• [Exercise set]
a - Summarize the passage on the Harvard divestment petition in two sentences.
b - List every person named in the passage on the Harvard divestment petition.
c - According to the passage on the Harvard divestment petition, about how many Harvard professors signed the petition?

== Text under study ==

This mattered, of course, because the Harvard president’s words had weight and consequences, and Larry Summers had just called everyone who had signed the divestment petition anti-Semitic, including nearly seventy Harvard professors.
That, at least, is what the petition signers believed. Summers would not have agreed; he’d have said that he’d called only their actions anti-Semitic. But by his own logic, even if this was not his intent, this was his effect. Several professors named in news accounts were promptly bombarded with hostile e-mails and anonymous phone calls calling them anti-Semites and Nazis. Even the act of defending oneself, of insisting that one was not anti-Semitic, could now be considered anti-Semitic. An unsigned item about the speech in the New Republic, Martin Peretz’s magazine, posed the question, “Why would anybody who is not anti-Semitic recoil from a sp
eech against anti-Semitism?”
“I signed the petition believing that the policies of [Israeli Prime Minister Ariel] Sharon were terrible and misguided,” said professor of Spanish literature Bradley Epps. “I signed it in part worrying about just this reaction, that the act might be reduced to anti-Semitism. I am not anti-American or anti-Semitic or anti-Israeli. It was utterly irresponsible on Summers’ part to resort to labels.”

===
== Given entries ==

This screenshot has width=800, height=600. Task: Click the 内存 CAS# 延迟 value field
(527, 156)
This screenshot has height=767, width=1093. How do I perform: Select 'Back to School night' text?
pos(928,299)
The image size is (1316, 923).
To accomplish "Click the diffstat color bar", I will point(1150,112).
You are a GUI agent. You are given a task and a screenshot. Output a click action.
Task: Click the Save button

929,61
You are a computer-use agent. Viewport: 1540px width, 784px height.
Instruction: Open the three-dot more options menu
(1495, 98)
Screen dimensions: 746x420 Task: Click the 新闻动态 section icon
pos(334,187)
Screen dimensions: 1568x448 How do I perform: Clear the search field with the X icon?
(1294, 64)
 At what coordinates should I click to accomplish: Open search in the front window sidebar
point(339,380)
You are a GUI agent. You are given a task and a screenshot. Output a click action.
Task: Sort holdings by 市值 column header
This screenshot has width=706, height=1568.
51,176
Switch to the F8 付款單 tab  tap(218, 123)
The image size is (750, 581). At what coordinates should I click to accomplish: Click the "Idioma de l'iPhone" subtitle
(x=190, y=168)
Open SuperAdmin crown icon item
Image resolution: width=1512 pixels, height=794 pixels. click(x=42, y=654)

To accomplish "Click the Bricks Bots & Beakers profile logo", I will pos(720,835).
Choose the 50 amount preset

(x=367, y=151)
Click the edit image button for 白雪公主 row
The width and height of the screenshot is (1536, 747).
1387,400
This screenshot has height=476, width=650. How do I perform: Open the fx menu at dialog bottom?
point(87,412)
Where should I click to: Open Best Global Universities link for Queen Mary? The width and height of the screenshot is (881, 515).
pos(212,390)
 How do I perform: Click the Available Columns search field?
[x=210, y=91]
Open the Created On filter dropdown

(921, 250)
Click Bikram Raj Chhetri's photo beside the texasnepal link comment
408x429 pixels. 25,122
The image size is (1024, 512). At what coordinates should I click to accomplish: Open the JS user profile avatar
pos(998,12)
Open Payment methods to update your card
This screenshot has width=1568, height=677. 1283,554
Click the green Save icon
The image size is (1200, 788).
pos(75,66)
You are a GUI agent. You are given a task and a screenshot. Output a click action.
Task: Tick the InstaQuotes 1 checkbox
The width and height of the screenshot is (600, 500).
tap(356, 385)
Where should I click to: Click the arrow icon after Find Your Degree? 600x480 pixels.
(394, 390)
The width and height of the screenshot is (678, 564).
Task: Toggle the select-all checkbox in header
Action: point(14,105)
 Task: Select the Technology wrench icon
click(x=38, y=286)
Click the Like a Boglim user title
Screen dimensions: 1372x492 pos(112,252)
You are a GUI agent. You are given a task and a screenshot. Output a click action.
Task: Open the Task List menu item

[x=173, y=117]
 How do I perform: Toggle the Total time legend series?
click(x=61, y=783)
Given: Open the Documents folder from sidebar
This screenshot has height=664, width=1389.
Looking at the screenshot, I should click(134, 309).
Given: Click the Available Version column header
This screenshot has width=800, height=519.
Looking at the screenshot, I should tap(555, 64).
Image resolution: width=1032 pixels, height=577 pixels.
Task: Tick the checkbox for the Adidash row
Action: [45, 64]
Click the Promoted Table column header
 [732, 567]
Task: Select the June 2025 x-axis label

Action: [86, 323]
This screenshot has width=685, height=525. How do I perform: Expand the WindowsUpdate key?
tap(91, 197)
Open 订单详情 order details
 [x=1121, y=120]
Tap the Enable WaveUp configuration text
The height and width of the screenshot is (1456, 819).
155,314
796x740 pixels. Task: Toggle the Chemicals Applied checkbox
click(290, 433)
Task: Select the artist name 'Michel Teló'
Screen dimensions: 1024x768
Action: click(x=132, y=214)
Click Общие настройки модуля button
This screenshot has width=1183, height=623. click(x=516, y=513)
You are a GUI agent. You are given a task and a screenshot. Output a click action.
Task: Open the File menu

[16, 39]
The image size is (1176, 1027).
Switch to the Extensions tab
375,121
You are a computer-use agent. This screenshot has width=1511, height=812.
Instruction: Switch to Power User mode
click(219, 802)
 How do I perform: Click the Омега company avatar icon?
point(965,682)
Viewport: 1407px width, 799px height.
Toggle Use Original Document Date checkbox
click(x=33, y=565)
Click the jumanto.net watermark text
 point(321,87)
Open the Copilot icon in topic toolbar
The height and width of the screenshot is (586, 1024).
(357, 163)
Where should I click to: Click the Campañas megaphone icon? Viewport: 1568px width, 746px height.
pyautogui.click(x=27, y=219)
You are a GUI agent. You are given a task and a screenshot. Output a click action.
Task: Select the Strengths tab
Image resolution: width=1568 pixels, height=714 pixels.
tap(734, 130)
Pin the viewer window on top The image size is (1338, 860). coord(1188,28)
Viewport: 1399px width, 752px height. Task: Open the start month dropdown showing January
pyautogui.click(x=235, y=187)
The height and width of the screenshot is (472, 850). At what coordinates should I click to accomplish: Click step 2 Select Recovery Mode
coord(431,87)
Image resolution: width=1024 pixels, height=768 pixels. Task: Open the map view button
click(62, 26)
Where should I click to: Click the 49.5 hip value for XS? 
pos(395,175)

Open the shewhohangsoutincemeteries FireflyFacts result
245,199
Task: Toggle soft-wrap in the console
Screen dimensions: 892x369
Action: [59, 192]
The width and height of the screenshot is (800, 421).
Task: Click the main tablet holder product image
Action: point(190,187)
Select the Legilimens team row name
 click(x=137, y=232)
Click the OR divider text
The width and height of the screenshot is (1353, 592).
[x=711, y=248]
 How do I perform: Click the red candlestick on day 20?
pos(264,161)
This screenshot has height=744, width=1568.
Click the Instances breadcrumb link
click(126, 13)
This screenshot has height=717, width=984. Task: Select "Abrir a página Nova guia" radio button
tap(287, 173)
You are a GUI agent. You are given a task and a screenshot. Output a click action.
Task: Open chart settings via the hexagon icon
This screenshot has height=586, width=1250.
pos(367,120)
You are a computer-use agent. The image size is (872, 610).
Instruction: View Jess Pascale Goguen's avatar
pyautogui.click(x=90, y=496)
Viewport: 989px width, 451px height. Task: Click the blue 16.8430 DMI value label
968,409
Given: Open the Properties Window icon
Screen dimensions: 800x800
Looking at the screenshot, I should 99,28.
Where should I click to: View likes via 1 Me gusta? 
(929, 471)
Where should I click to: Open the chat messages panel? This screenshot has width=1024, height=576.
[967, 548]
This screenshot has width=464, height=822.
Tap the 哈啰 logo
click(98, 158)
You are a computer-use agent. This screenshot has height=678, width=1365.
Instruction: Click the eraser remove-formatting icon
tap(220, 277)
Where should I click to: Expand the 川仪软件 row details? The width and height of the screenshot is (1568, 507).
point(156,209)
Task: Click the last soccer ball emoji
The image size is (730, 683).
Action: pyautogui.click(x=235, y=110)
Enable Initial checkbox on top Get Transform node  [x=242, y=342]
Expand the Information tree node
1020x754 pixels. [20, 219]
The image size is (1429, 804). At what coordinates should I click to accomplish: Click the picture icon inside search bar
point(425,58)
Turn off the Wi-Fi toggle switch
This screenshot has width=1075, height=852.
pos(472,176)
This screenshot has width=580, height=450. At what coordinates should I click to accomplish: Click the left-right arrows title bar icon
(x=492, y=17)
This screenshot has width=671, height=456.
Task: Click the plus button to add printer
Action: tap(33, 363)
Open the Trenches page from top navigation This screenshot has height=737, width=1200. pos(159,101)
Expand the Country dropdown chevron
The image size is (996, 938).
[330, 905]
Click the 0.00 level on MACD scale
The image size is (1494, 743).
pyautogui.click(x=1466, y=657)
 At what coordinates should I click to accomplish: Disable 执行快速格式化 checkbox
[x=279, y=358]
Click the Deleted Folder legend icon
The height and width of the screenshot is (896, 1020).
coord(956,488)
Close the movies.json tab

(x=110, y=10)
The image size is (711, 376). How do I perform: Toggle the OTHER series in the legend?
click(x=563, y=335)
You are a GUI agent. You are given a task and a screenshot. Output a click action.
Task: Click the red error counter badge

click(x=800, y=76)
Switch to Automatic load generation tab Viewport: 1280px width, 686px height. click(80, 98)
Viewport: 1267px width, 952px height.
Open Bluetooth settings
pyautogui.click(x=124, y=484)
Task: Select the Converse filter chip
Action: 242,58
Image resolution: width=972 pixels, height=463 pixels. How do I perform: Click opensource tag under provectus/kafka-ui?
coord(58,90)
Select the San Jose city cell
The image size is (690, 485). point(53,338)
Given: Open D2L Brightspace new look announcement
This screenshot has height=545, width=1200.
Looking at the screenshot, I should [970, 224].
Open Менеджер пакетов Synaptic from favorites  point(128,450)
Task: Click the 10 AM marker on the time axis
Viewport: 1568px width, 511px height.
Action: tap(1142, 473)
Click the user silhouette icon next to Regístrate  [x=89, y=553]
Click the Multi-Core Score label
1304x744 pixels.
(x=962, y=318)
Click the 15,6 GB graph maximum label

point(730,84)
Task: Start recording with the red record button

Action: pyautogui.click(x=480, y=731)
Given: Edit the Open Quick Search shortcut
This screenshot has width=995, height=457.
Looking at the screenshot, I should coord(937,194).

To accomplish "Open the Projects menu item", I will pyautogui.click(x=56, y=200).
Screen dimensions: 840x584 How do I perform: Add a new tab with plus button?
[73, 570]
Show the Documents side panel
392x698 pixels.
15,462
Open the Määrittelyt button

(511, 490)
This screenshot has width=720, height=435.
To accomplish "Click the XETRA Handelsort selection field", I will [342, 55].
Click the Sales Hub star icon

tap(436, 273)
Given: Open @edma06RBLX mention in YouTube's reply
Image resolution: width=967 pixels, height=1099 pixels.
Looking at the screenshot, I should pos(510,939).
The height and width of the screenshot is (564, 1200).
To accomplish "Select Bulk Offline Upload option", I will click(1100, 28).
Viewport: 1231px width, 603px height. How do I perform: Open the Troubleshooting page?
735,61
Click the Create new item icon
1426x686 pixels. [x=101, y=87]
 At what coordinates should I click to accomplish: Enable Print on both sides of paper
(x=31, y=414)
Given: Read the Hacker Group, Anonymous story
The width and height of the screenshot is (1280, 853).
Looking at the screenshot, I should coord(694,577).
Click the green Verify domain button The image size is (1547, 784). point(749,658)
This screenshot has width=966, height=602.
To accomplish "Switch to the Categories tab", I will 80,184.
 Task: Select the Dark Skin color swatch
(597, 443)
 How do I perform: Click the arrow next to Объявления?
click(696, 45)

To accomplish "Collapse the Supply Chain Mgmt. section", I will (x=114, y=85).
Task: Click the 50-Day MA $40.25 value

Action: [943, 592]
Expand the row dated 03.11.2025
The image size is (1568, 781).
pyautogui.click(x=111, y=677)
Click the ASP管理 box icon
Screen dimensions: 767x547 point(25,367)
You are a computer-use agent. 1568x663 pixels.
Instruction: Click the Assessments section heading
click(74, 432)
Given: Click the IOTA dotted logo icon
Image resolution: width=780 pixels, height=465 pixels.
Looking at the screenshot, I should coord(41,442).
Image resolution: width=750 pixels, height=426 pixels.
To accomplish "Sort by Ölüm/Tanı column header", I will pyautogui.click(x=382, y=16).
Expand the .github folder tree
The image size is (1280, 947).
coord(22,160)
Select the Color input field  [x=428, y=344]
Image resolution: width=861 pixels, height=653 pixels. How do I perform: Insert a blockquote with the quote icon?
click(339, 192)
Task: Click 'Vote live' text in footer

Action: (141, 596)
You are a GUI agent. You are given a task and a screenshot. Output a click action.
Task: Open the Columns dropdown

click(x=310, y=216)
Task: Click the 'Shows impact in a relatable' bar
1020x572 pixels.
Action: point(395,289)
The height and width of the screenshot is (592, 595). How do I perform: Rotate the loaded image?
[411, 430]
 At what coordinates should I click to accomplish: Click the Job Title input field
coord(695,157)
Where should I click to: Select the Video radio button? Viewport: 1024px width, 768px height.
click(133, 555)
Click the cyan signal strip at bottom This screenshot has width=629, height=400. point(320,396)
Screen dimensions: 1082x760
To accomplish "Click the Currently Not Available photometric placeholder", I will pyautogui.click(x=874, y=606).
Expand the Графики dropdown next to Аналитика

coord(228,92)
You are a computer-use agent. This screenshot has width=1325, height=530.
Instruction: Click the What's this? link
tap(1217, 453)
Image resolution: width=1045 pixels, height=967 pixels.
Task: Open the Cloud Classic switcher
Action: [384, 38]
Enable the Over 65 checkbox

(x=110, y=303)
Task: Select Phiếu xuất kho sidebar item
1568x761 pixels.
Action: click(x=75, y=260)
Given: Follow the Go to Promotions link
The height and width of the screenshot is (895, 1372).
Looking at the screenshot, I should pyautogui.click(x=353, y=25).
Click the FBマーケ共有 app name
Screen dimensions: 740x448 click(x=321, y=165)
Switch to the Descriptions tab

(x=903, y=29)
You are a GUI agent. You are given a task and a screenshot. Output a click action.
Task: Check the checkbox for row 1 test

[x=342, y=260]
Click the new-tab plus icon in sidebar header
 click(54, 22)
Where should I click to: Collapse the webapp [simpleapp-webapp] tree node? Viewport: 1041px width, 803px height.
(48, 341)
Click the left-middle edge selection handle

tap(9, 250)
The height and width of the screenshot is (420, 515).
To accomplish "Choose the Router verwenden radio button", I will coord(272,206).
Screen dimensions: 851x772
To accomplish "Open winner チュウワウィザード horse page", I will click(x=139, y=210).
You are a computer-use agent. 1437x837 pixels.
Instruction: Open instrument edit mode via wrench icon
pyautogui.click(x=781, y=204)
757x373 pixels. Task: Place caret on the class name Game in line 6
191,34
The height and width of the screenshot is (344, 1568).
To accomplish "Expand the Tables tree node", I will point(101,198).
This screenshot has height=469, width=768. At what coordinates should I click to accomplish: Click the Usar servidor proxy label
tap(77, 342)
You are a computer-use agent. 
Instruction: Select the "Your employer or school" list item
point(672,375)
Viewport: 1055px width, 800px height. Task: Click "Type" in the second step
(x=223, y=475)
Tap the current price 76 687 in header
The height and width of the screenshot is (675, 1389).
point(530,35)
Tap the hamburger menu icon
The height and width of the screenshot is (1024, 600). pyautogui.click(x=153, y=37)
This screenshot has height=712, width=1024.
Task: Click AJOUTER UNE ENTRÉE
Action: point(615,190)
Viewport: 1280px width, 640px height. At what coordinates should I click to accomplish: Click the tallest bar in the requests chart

===

• [Results for each task]
a - Petition signers believed Harvard president Larry Summers had called everyone who signed the divestment petition anti-Semitic, including nearly seventy Harvard professors, though Summers would have said he labeled only their actions. Some professors named in the news then received hostile messages calling them anti-Semites and Nazis, and signer Bradley Epps said he is not anti-Semitic and called Summers' resort to labels utterly irresponsible.

b - Larry Summers, Martin Peretz, Ariel Sharon, Bradley Epps

c - Nearly seventy.